• [Task brief]: Starting at the line that contains "Instruction: Open the", output each line exactly as written through the end of the listing below, but leave out the pictures.

• [Extracted records]:
■ ■ ■ ■ ■

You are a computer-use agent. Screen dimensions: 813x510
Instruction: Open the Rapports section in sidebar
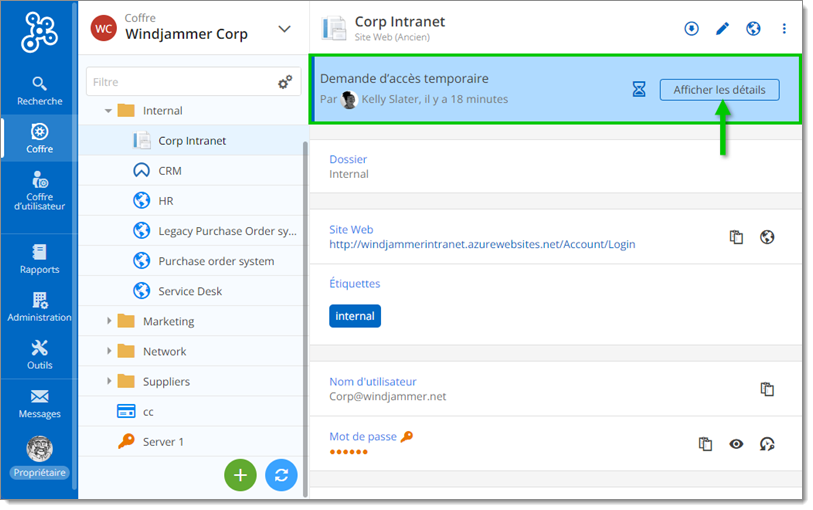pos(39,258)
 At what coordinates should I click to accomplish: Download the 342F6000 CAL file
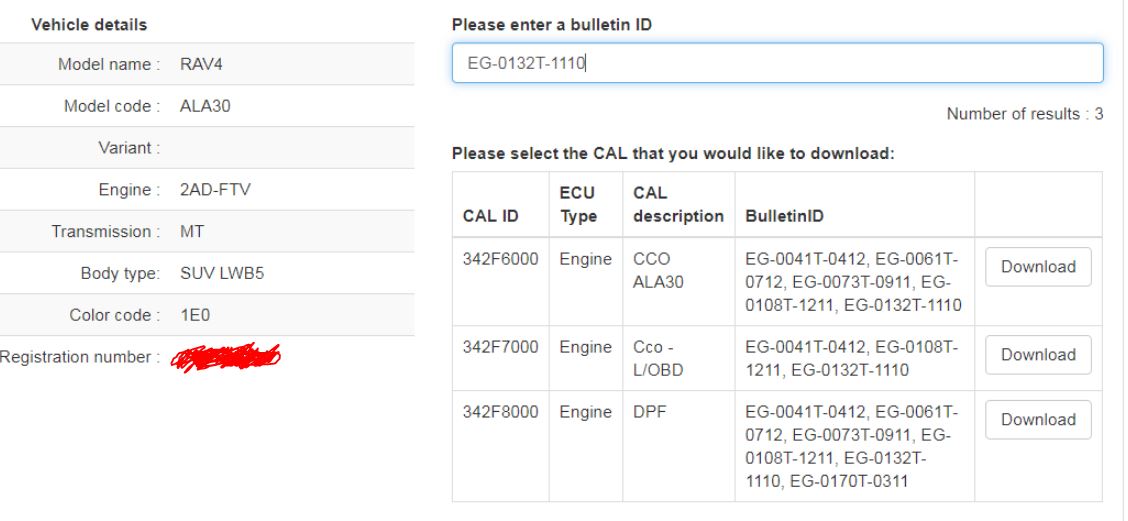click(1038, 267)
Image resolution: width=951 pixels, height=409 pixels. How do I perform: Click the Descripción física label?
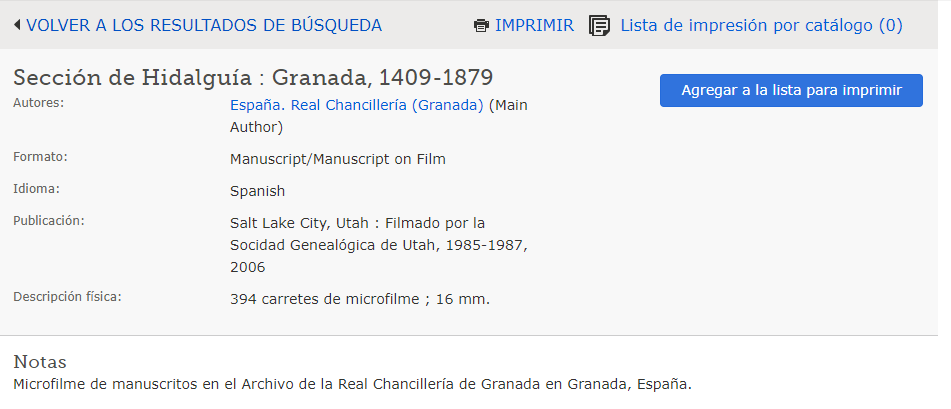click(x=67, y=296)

■ ■ ■ ■ ■

• [Response box]:
Instruction: Open the Rapports section in sidebar
pos(39,258)
 At what coordinates should I click to accomplish: Download the 342F6000 CAL file
click(1038, 267)
Image resolution: width=951 pixels, height=409 pixels. How do I perform: Click the Descripción física label?
click(x=67, y=296)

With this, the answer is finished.